The new middle market brand will compete in China with Chinese-foreign venture cars such as those produced by General Motors and SAIC Motor Corp. — leaving Volvo to focus on the luxury end and Geely to go up against domestic producers.
The brand is codenamed “L” representing Lynk & Co, three sources familiar with the matter told Reuters. It has already launched a holding website, showing next week’s launch date.
Geely declined to comment.
The website — lynkco.com — shares Internet license and other registration details with Geely and China Euro Vehicle Technology, a subsidiary that coordinates research and development with Volvo. The site does not, though, provide details on the brand or cars.
“As you have seen on the Lynk & Co website, CEVT is indeed the company behind this website and it’s no secret that it is developing the CMA platform for Geely Auto,” said Stefan Lundin, a CEVT spokesman based in Sweden.
Lundin said Lynk & Co would launch on Oct. 20 in Berlin, but declined to elaborate on the nature of the venture.
Lynk & Co will enter a tough Chinese auto market where the car industry has struggled with slowing economic growth since last year. Geely has weathered the slowdown better than most, with sales of its feature-packed cars growing for 16 consecutive months to September.

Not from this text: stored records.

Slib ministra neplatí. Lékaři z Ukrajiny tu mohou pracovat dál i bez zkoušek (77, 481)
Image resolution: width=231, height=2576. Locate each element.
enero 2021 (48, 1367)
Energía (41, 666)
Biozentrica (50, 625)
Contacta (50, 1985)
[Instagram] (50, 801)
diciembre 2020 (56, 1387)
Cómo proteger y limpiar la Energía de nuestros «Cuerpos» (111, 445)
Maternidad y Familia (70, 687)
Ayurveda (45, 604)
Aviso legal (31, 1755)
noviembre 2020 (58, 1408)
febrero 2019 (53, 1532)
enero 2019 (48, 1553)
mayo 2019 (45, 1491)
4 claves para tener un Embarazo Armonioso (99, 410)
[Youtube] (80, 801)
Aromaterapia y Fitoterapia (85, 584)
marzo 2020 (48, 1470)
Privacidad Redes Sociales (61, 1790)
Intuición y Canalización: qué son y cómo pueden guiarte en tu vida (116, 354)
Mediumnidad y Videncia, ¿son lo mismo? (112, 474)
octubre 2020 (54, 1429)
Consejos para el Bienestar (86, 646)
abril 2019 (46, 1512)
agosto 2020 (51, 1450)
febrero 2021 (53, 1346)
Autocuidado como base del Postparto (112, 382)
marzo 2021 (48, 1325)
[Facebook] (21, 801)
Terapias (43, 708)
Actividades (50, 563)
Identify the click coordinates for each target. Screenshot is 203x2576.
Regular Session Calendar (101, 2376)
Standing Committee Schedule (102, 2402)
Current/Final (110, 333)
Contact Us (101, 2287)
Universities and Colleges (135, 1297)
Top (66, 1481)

Launching a new car brand can cost hundreds of millions of dollars, if not billions, according to James Chao, Asia-Pacific chief for IHS Markit Automotive.
The brand will launch with an SUV and sedan is also under development for the new brand, sources told Reuters in April, The marque’s cars would first be sold in China and later in the U.S. and Europe, the sources said.
The cars will be sold through Geely’s existing dealership network in China, said one individual with direct knowledge of the plan. New factories will be set up to make cars for the new brand and once it is established in China it will export to other markets, the person said.
A separate Lynk & Co website posted to its official Weibo account announces a contest to guess what future modes of transportation might be. “What can cars still bring us? What new possible means of travel will tomorrow bring?”